Die Teams für Kinematik unter der Leitung von Christoph Glocker und Paolo Ermanni, Professoren am Institut für mechanische Systeme, arbeiten eng mit dem Schweizer Bob-Verband und den Firmen Bucher-Guyer, Quadrant, Sika und Indrohag zusammen. Sie sind dafür zuständig nach geeigneten Materialien zu suchen und den Bob-Schlitten, das Stahlfahrwerk und das Chassis, derart zu konstruieren, dass das Gesamtsystem optimal ist. Eine der Herausforderungen an die beiden Kinematik-Teams ist, die Hülle so zu bauen, dass sie möglichst leicht und dennoch stabil ist. Denn so sollen auf der rund 1500 Meter langen Olympia Bobbahn „Whistler“ in Vancouver weit über 150 Stundenkilometer erreicht werden können.
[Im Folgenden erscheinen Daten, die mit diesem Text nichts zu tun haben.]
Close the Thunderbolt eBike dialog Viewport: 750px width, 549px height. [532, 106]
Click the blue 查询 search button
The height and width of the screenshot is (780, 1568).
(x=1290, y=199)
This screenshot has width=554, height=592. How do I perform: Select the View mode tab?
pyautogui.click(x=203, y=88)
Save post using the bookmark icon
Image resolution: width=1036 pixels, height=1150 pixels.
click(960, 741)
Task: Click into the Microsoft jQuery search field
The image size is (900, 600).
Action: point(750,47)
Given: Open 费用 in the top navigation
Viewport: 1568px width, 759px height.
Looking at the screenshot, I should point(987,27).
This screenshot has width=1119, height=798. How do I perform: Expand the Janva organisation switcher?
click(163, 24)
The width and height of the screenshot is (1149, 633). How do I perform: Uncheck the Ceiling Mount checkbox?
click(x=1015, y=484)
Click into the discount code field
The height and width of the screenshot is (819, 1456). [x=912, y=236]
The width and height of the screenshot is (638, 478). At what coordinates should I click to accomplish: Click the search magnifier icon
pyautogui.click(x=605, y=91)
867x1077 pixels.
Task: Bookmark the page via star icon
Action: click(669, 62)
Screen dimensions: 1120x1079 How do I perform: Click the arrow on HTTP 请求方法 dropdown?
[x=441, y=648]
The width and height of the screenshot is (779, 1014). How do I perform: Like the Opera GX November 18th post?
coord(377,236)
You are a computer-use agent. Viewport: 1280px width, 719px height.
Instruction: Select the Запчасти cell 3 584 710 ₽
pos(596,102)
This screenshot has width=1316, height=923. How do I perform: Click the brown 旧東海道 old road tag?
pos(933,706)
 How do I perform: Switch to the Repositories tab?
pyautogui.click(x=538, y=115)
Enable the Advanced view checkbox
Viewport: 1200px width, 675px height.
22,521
Bei zwei Unfällen auf der Whistler-Bahn in der vergangenen Saison wurde einer der beiden Schlitten komplett zerstört, erzählte Christian Reich.

Das Team Aerodynamik unter der Leitung von Patrick Jenny, Professor am Institut für Fluiddynamik der ETH Zürich sucht gemeinsam mit den Industriepartnern nach Möglichkeiten den Widerstand des Bobs maximal zu minimieren. Dabei nutzen sie die Erkenntnisse, die beispielsweise bei verschiedenen Fahrten auf der Bobbahn von St. Moritz gesammelt wurden. Die Strömung wurde dabei im Eiskanal mit Hilfe einfacher Wollfäden beobachtet und rekonstruiert. Auf den Daten basierende Computersimulationen zeigten, dass von der Nase des Bobs und dem Helm des ersten Fahrers der Haupt-Luftwiderstand ausgeht. Entsprechend sollen Hülle und Design optimiert werden, aber auch hier sind durch den FIBT Grenzen gesetzt.

Der Countdown läuft

Thomas Kern von einem der Kinematik-Teams stellte am Challenge Event den Masterplan vor. „Es sind noch genau 690 Tage bis zur Winterolympiade 2010 – wenig Zeit für das ambitionierte Projekt“, erklärte Kern. In diesen Tagen müssen nicht nur die schnellsten und zuverlässigsten Bobs gebaut werden, die die Athletinnen und Athleten überzeugen, sondern auch das Vertrauen der Sportler gewonnen werden. Beides scheint, trotz des engen Zeitplans, auf einem guten Weg zu sein.